I think back to my senior year of college and a particular course that was supposed to prepare us for the dreaded “real world”. (In all fairness, I think they gave us some great information.) One of the things I remember them telling us was not to do design work for free (even for friends and family). The instructors told us it was like saying our skill set wasn’t worth anything. Well, many years later, I’ve done it. I’m sure we’ve all done it. This is one of those projects where I actually feel okay about donating my time.
I think every family has some major issue that they’ve dealt with, and the one that touched mine was a rare cancer nicknamed GIST. After all the time with the doctors, we found ourselves with this great support group in Colorado full of people who have been there and understand. The group wanted to help people diagnosed with GIST before they even knew the support group existed. Putting their heads together, they came up with a list of things a new GIST patient would want to talk about with his or her doctor. They wanted to make it into a brochure for oncologists’ offices. (If you’ve dealt with medical issues, you know that at first it’s all so foreign that you don’t know enough to even ask questions — you don’t know what you don’t know.) I felt like this project might really help someone newly diagnosed get up to speed faster on what they have and how to talk about it.
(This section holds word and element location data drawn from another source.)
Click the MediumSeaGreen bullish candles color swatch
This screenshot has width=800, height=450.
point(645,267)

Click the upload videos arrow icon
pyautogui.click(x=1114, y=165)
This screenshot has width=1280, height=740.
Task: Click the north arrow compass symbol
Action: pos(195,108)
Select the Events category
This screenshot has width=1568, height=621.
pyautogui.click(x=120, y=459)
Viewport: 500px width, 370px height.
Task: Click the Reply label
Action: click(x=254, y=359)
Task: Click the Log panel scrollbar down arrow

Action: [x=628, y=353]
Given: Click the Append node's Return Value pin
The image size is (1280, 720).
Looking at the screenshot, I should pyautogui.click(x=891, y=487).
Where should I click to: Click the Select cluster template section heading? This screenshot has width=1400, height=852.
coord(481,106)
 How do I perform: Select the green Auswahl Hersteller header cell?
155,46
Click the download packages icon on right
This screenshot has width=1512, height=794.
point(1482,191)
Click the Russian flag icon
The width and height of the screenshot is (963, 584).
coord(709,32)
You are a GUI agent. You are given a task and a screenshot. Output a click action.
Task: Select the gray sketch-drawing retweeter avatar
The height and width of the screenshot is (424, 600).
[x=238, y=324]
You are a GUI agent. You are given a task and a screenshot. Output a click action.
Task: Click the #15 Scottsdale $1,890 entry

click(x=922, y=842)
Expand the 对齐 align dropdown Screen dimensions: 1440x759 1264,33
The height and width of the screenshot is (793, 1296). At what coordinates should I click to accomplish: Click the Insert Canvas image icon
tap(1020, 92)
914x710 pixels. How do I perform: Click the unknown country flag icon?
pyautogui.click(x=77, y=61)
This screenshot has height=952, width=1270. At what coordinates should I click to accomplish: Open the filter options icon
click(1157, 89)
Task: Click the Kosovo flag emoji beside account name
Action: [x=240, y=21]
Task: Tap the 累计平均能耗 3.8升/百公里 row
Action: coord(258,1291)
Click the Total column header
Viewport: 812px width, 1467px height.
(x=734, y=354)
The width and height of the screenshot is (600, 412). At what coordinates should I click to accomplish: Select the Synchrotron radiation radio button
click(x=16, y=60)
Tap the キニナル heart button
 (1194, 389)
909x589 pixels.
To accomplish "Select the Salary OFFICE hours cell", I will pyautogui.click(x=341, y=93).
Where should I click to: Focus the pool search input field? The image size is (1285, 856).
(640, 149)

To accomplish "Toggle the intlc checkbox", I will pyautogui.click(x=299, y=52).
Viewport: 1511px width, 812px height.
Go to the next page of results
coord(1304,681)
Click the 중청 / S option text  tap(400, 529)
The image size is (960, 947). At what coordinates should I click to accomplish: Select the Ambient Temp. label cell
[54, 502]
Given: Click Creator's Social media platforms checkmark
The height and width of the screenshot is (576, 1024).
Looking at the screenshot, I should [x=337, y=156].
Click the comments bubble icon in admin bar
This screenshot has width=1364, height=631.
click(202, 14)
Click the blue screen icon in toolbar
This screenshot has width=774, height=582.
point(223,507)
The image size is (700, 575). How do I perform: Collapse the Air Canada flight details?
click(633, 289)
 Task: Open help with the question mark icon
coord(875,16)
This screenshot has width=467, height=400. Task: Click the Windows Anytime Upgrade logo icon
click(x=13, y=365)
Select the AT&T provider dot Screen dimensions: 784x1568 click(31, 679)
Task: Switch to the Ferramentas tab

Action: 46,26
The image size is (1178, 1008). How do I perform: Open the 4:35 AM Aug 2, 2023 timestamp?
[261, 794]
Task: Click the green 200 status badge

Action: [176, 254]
They let me (mostly) run with the design, which is always fun but challenging because the options are vast.
I did have a couple of limitations, though:
Working without images, I used the color and type to fill the roles that images usually play, grabbing the eye and establishing the context. I selected a muted blue for the soothing effect, and I used a slight gradation to add interest. I made the color prominent to make the brochure stand out. Also, I used the type to add visual interest. Using type as a key design element gives you to opportunity to really emphasize your message, to enlarge those key items. That’s what I did here. I juxtaposed the serious dominant san serif typeface with a playful layout to bring emphasis to the message and add visual interest.
In the end, I think we were pleased with how it turned out, content and visuals. Truly, we all hope that it’s helped someone out there.
My designer takeaway: The challenge of working without images can help elevate your text design.